As its second non-discriminatory reason for selecting Iekel, the Navy asserts that he was better qualified than Young. Again, we agree that this was a properly articulated reason which was not shown by Young to be pretextual. Although Young worked for the Navy for twelve years, while Iekel was employed for only nine years, the record indicates that Iekel worked for a longer period in positions emphasizing classification and staffing--the criteria weighted most heavily by both panels. Iekel received two personal awards, a special achievement award for outstanding performance as an acting supervisor of a personnel group, and a letter of appreciation for personnel team leadership work. Iekel also consistently received above-average performance appraisals. On the other hand, Young, although awarded one performance commendation, received only average performance ratings that included negative comments citing personal clashes, conflicts, and her poor attitude towards her supervisor. Young's leave record indicated nearly 30% absenteeism during 1976, the year for which she was last evaluated.

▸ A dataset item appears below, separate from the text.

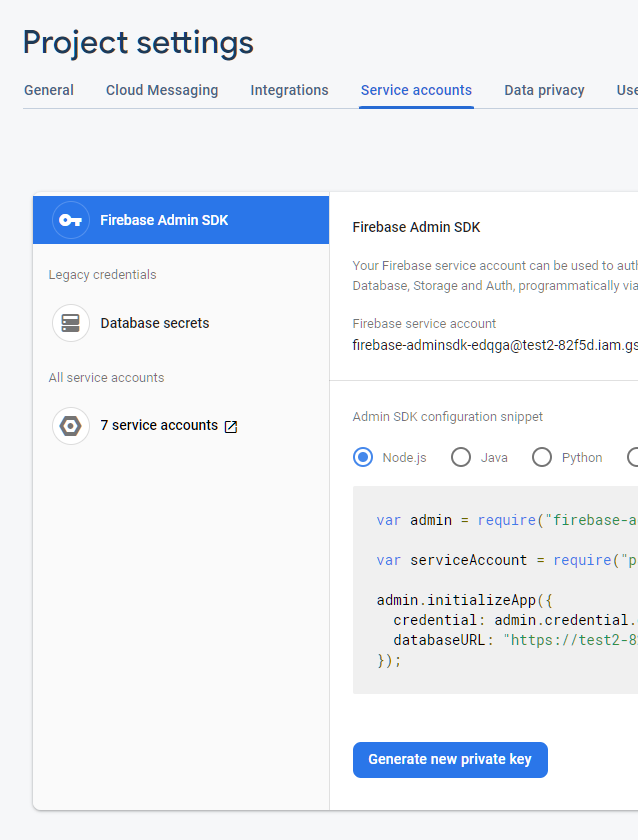
Task: Open the Data privacy tab
Action: 544,90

Implicit in the district court's opinion is a finding that Young is qualified for the promotion. The evidence sustains that opinion. The record, however, demonstrates that Iekel is more qualified than Young.4 The rule in this circuit is that where relative qualifications are advanced as the nondiscriminatory reason for an employment decision, the plaintiff has the burden of establishing that she was better qualified than the successful applicant. Anderson v. City of Bessemer City, 717 F.2d 149, 153 (4th Cir.1983), cert. granted, --- U.S. ----, 104 S.Ct. 3532, 82 L.Ed.2d 837 (1984); EEOC v. Federal Reserve Bank of Richmond, 698 F.2d 633, 672 (4th Cir.1983). Once the Navy's evidence showed that its reason for promoting Iekel was based on relative qualifications, Young had the burden of proving the reason pretextual, i.e., that she was better qualified. She failed to accomplish this task, and the district court erroneously concluded that the reason was "unworthy of credence."

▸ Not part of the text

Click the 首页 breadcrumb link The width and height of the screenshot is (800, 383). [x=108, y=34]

In view of the above, the judgment of the district court is reversed.




The two positions announced in the November 1 and November 11 advertisements were identical but the second vacancy was never filled. It is the position advertised on November 1 that is in issue in this appeal.


Naval Material Command Instruction 12340.4A p 7a(4) (September 28, 1972) provided that details of more than sixty days to a higher grade position should be made by competitive procedures. As stated previously, Iekel's detail, which was not made using competitive procedures, began on November 30, 1976 and terminated with his appointment in March, 1977


The first panel made their recommendation on January 24, 1977, fifty-five days after Iekel's detail


The district court apparently agreed with this assessment, stating at one point:

I took careful notes here today, and there is no question but what the book on Mrs. Young was that she wasn't the most qualified person in the world.

* * *

I am going to have to consider that on their using this remark that Fuller put on his report as being a pretextual reason for hiring somebody [Mr. Iekel], who I believe is actually better qualified.